In Luke 8:22 we learn that one day Jesus said to his disciples, “Let us go over to the other side of the lake.” So, they got into a boat and set out.
The other side feels so far away!
Several years ago, I had the privilege of traveling to Egypt and Israel. On the trip, we took a boat ride across the Sea of Galilee. It was the sea that Jesus traversed a few times with his disciples. The purpose of the boat trip was to give us a sense of how long they would have been at sea and how the miracles would have played out for Jesus’ disciples. What should have been a simple two-hour boat ride turns into an overnight fiasco for the disciples, as an unexpected storm rises up and delays their travel. It made sense on that trip why the disciples lost hope when faced with storms, winds and rain: All they wanted was to get to the other side.

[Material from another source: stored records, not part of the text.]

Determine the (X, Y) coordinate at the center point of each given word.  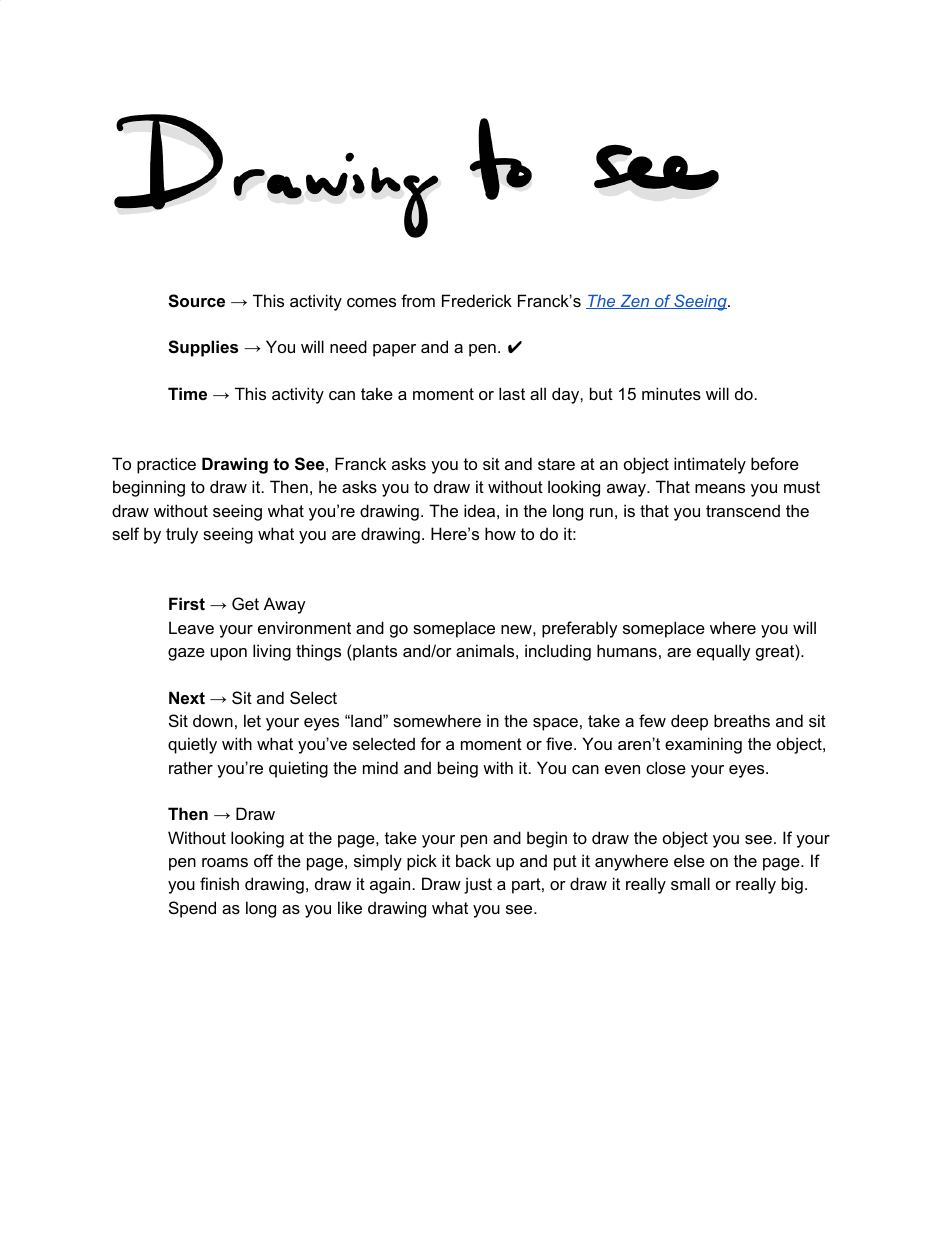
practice (166, 465)
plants (374, 652)
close (666, 767)
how (500, 533)
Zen (635, 302)
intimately (710, 465)
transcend (743, 510)
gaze (186, 654)
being (458, 769)
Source (196, 301)
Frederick (477, 300)
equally (724, 652)
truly (182, 535)
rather (191, 767)
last (512, 393)
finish (219, 883)
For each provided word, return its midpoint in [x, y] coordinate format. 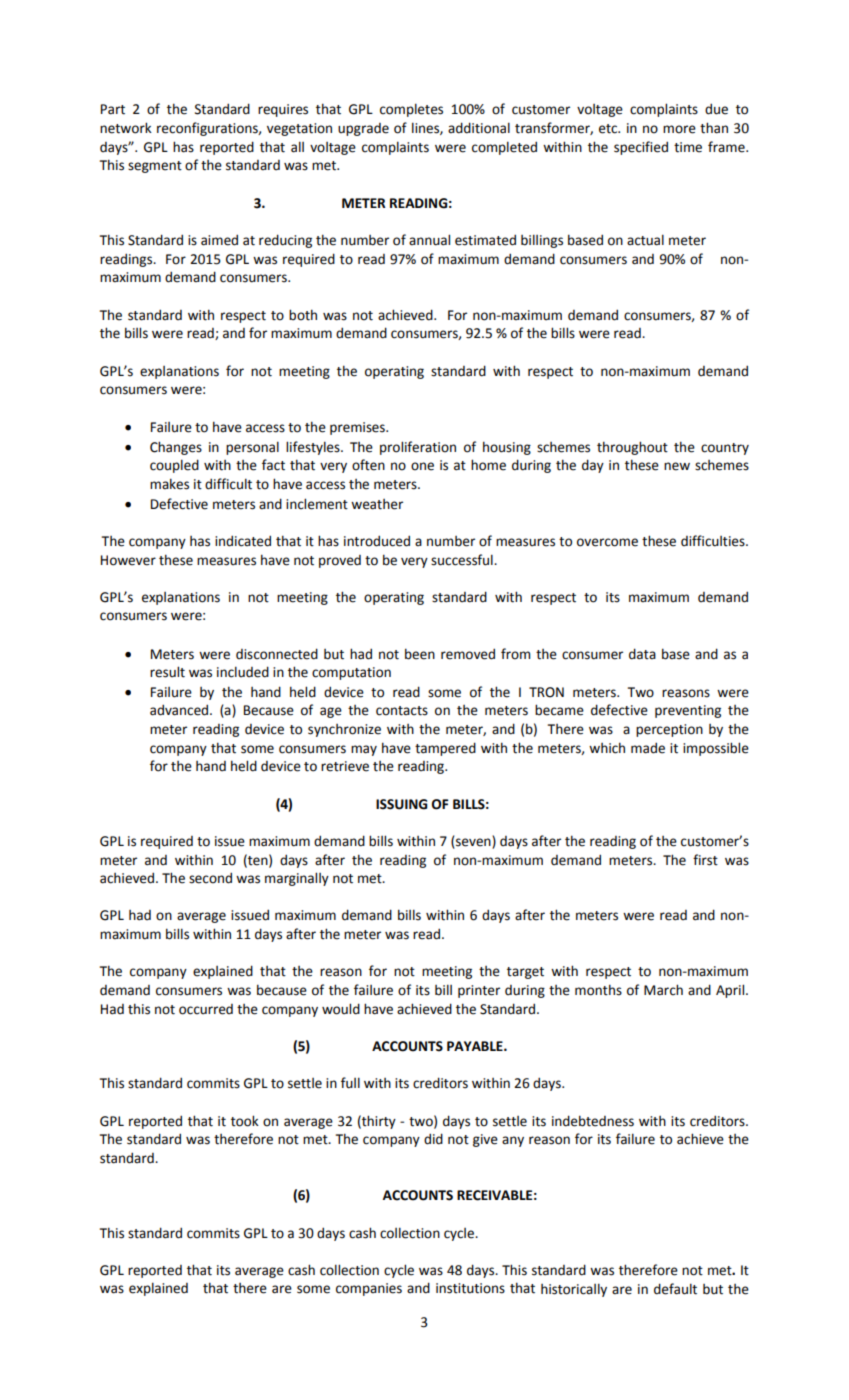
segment [155, 167]
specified [641, 148]
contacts [402, 711]
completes [411, 110]
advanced [180, 710]
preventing [688, 711]
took [245, 1121]
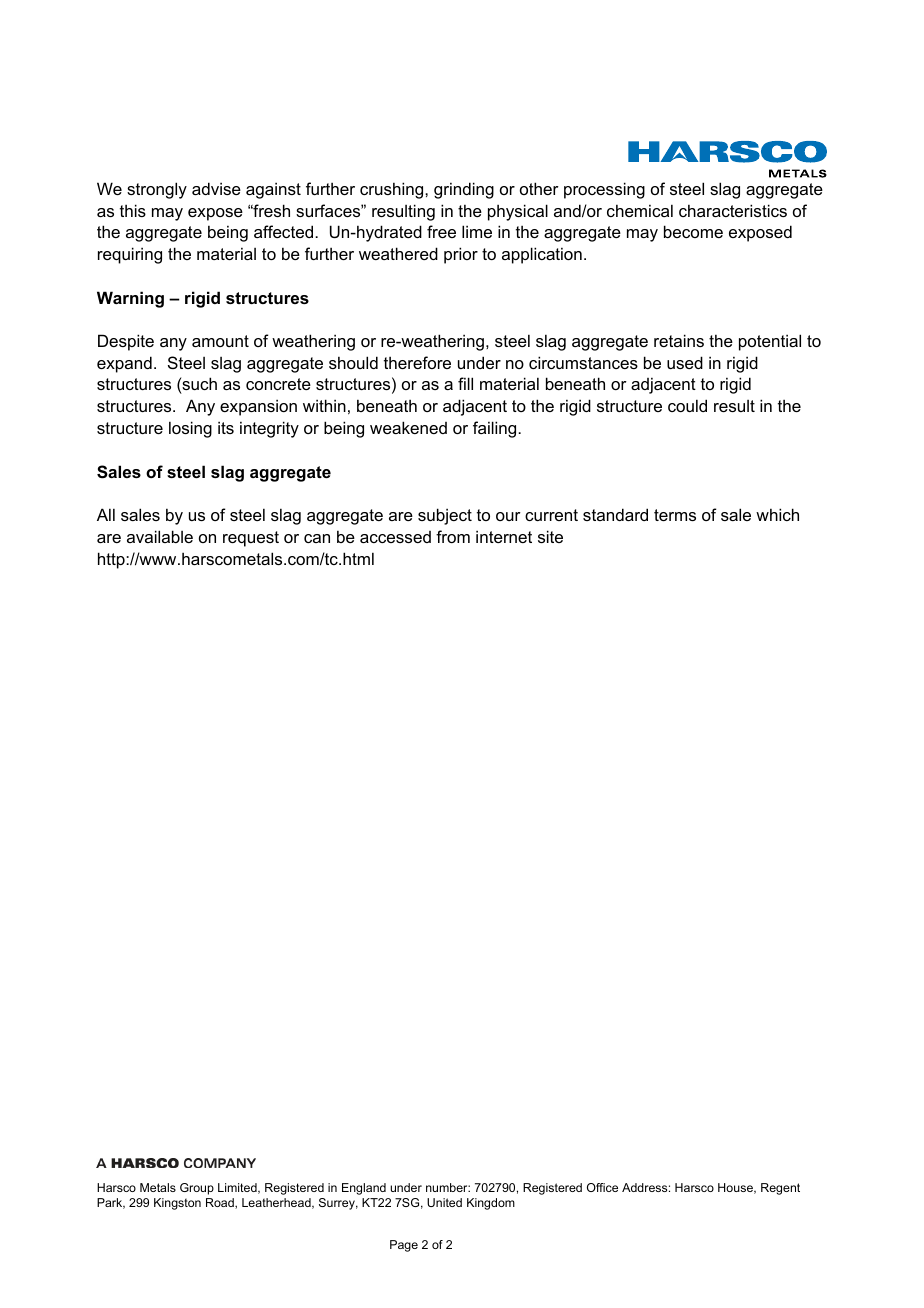 The image size is (924, 1308). I want to click on Kingston, so click(177, 1204).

The other side represented hope, calm, security, safety and rest from all the “healing” work that had just taken place. Still, they were stuck on a boat, and the other side was so close, yet so far away.
Pastoring through this pandemic has been like a stormy quest of just trying to get to the other side. In the beginning, many people said things like, “We’ll get on the other side of this disease.” But we are coming up on one year of lockdown, and we are still not on the other side. What we expected to be a simple two-week, then two-month shut-down is now reaching 12 months, more than 500,000 deaths, lost businesses, lost wages, lost loved ones, and we are still not on the other side. Some days, when the weight of this storm is pounding down, the other side feels so far away.
As a pastor, it is my role to preach the good news in the biblical text. The good news is this: The disciples eventually get to the other side with Jesus, but not without wrestling with a very long night. I have a similar prophetic role in the midst of this multi-layered pandemic–in the midst of all the racial and political tensions we have contended with at the same time–which is to help my congregation and community stay in the boat (stay in your home) and survive the storm as best you can; to shed light on the fact that, even if it feels so far away, with the right sailing mates (Jesus, faith, hope, belief, prayer and collective work to survive and thrive at sea) there is a brighter side, a better side, a re-imagined side, a healthier side, a more equitable side, a side for the unhoused, a side for the undocumented, a side that honors–finally honors–indigenous people, Black people, Latinx people, queer and trans people. There are safer shores ahead, on the other side.
I am hopeful about the other side. God please don’t let us down when we get to the other side!